The draft resolution criticized by Bahçeli was submitted to Parliament by the ruling Justice and Development Party (AKP) last week. According to the draft bill, new districts will be formed in metropolitan municipalities and 52 non-metropolitan cities. 1,582 towns with populations of less than 2,000 will cease to exist as separate legal entities, while 18,200 towns will be turned into districts.
The AKP’s Deputy Chair in charge of local administrations Menderes Türel denied that the individual powers of municipalities would be centralized by the bill.

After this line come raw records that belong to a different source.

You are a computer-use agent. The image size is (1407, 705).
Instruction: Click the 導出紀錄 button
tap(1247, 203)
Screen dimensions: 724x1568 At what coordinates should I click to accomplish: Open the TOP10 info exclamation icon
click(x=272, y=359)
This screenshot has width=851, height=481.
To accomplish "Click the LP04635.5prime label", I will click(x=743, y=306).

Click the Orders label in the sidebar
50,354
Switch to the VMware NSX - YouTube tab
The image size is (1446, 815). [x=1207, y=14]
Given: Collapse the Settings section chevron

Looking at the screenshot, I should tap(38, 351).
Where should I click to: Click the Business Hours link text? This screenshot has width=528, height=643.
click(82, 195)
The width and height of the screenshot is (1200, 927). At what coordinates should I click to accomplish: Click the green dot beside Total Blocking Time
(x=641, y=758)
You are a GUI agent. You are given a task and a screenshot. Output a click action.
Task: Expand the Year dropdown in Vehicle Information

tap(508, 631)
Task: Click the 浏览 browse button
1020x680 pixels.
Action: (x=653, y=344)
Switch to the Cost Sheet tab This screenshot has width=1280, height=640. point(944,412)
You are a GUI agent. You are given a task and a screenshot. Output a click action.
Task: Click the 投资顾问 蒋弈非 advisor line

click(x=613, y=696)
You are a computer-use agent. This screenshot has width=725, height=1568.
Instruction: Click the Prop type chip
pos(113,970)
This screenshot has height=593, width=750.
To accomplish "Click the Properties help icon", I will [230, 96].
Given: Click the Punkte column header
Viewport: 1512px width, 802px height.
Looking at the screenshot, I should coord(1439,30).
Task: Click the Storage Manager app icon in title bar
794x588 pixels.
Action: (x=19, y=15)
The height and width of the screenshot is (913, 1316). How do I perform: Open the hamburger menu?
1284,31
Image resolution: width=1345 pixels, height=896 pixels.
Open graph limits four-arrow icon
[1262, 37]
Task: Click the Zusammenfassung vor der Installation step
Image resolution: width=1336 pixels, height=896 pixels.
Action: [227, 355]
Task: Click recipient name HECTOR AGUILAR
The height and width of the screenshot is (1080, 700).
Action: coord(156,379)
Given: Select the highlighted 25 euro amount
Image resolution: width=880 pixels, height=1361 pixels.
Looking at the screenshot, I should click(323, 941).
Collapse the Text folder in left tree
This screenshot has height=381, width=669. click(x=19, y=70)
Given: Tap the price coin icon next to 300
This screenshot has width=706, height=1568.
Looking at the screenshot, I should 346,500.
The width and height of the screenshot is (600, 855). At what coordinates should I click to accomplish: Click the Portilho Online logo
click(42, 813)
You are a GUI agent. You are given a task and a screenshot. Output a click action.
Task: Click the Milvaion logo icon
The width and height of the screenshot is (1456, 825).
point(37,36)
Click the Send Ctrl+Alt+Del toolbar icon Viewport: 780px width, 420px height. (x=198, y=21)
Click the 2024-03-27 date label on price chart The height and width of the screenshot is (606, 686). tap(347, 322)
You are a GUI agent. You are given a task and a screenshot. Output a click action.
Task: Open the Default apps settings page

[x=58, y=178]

“On the contrary, the authorities of local administration are being increased [with this law]. So, we are only now able to fulfill requirements of the European Charter of Local Self-Government to which we put our signature at the Council of Europe in 1989,” Türel said in remarks published in yesterday’s Radikal Daily, stressing the importance of looser relations with Ankara and greater independence in resolving local challenges.
The issue was also raised by the main opposition Republican People’s Party (CHP) leader Kemal Kılıçdaroğlu in an address to his party’s parliamentary group yesterday. Residents of municipalities scheduled to be eliminated should have their opinions considered, Kılıçdaroğlu said, noting that the CHP has conducted such “referendums” in 98 towns with populations of less than 2,000. Around 123,000 people cast their ballots and 98 percent of those people objected to the closing down of their municipalities, Kılıçdaroğlu said.
He said the CHP favored democracy while the AKP was favoring an authoritarian government, calling on citizens to “do [their] part” in tomorrow’s election.